## Enunciado do exercício
Transcreva sem alterações, do texto abaixo sobre o sono e o cansaço longe de casa, o trecho que começa em "Quem ainda tiver" e prossegue até "um dia! Siga!...".

--- Excerto de origem ---

A diferença que faz... dormir.


Quem ainda tiver dúvidas acerca das qualidades terapêuticas dessa grande invenção que é o adormecimento do corpo para regeneração das capacidades do mesmo, que as perca. Apesar das más línguas que insistem em dizer que "Dormir é para os fracos!" ou que "Tenho tempo para dormir quando morrer!", a verdade é que parar tudo e só voltar à actividade mental e física umas boas 10 a 12 horas depois só faz é bem. Agora... que venha mais um dia! Siga!...

terça-feira

A 2500km de Casa


A 2500km de casa, num dia em que algo de muito importante e delicado aconteceu em Portugal sem que nada se pudesse fazer a pelo menos duas horas e meia de avião de distância, em que (já depois da meia noite - neste dia, portanto) o corpo se deitou cheio de problemas físicos e cheio de problemas físicos se levantou pela manhã com muito esforço, há 12 dias fora de casa e do país – e, já agora, sem folgas –, em que o primeiro erro de navegação quase custou o primeiro atraso (o que acabou por não acontecer), em que tudo parece ainda acontecer de modo a que o corpo (ainda com problemas) não se possa deitar mais cedo do que habitualmente, como merece e vem “pedindo”… sob todas estas condições, tudo se potencia e qualquer coisa que se me diga agora é penoso de ouvir, difícil de assimilar e muito complicado de evitar que seja respondido com um vigoroso “Vão todos para a mãezinha que vos pariu!”. A constatação vale o que vale. Nada, provavelmente. Não sou de “explodir” de forma tão dramática. Quando “expludo”, faço-o de forma tanto quanto possível controlada. Hoje nem isso me apetece controlar. No mesmo computador em que escrevo estas linhas, Bublé canta “…I wanna go home…”. Por acaso, não é bem isso que sinto. Gosto disto aqui, gosto do que estou a fazer e sei que estou a fazê-lo bem, embora pressinta que essa não seja uma opinião generalizada. Quero ficar… até ao fim, até ao lavar dos cestos (sem bem que essa expressão nem sequer exista por cá), até ao ponto a que me propus aqui ficar, fazendo aquilo a que me propus fazer. Espero que, ao contrário de hoje, tudo se alinhe nessa direcção. Caso contrário, o que sempre desejei ser uma experiência única e de grande gozo corre o risco de assim ter começado mas de se ter tornado mais em algo penoso do que em algo de verdadeiramente positivo e memorável. Espero. Farei a minha parte para que seja possível. Mas não depende só de mim. No que depende de mim, vou tentar não mandar ninguém para a progenitora que os trouxe ao mundo. É o máximo que eu posso prometer neste momento, a 2500km de casa, há 12 dias fora de casa e do país – e sem folgas –, num dia em que algo de muito importante e delicado aconteceu em Portugal e em que o corpo dorido pede – merecidamente – descanso.

--- Material fornecido ---

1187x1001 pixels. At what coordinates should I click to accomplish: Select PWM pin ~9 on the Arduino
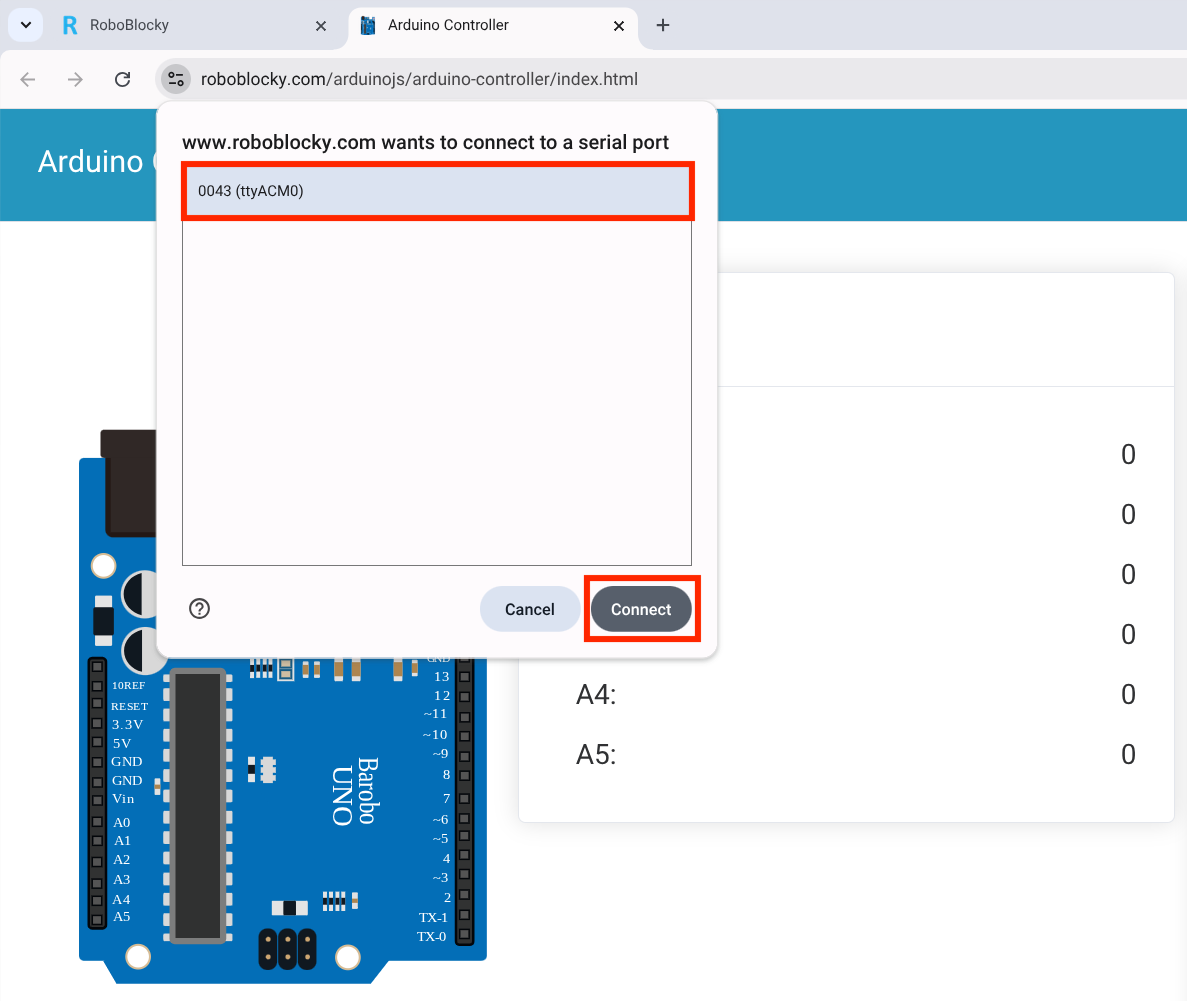[463, 754]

---

## Resposta
Quem ainda tiver dúvidas acerca das qualidades terapêuticas dessa grande invenção que é o adormecimento do corpo para regeneração das capacidades do mesmo, que as perca. Apesar das más línguas que insistem em dizer que "Dormir é para os fracos!" ou que "Tenho tempo para dormir quando morrer!", a verdade é que parar tudo e só voltar à actividade mental e física umas boas 10 a 12 horas depois só faz é bem. Agora... que venha mais um dia! Siga!...